╭─ Record list

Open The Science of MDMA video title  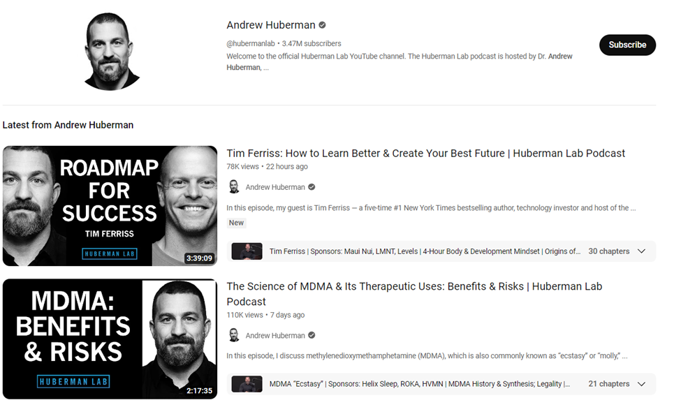click(414, 294)
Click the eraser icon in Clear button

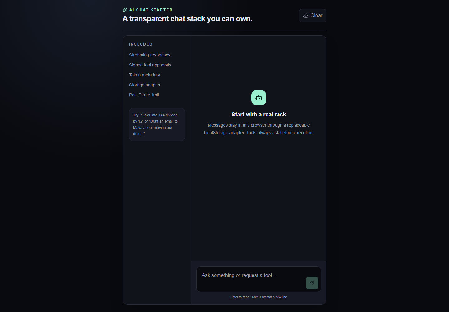pyautogui.click(x=306, y=16)
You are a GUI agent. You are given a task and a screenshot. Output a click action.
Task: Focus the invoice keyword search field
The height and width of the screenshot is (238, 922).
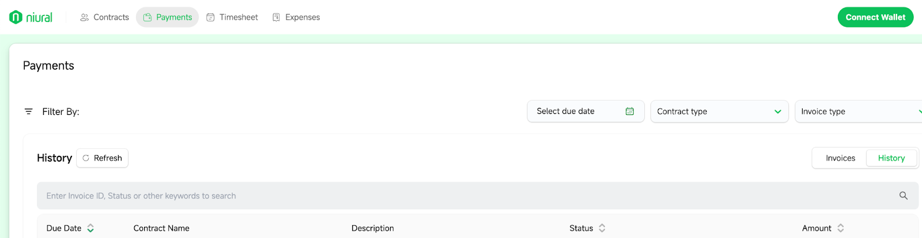477,196
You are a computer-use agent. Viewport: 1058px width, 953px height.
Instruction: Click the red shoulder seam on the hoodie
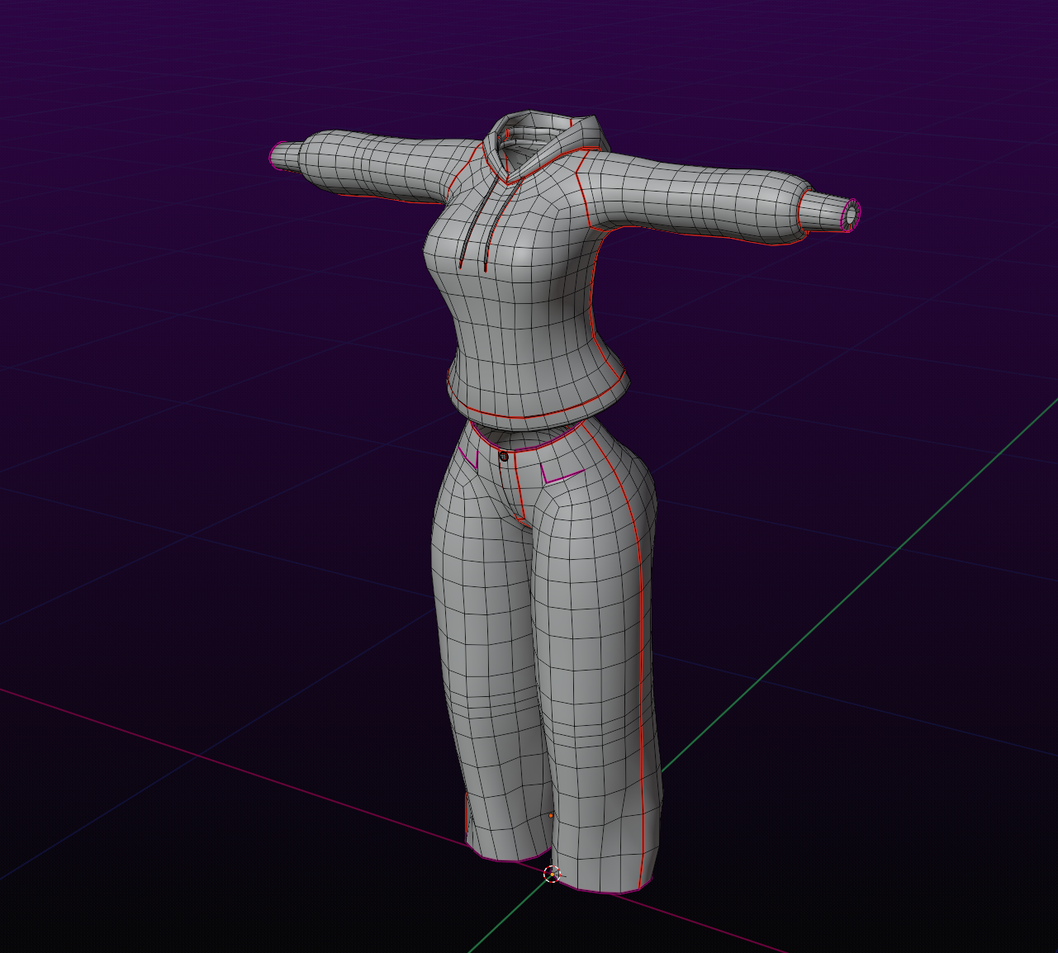(581, 189)
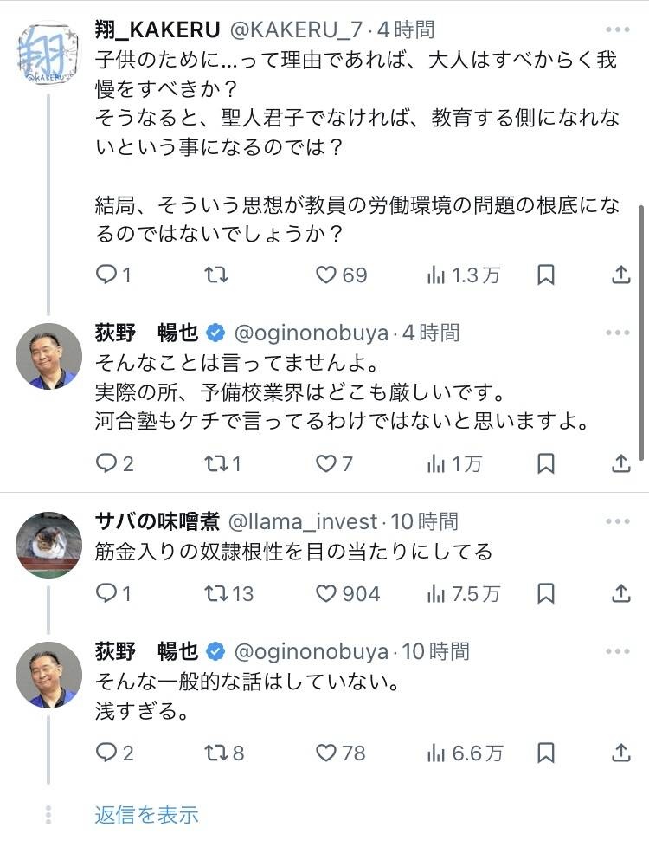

╰─

Copy out the records word for word, starting at the line that contains "Click the eraser icon in Clear button" and running through the end of the records, with that line included. Leave the pictures out of your copy.

Click the eraser icon in Clear button

pyautogui.click(x=306, y=16)
You are a GUI agent. You are given a task and a screenshot. Output a click action.
Task: Focus the invoice keyword search field
The height and width of the screenshot is (238, 922).
477,196
You are a computer-use agent. Viewport: 1058px width, 953px height.
Instruction: Click the red shoulder seam on the hoodie
(581, 189)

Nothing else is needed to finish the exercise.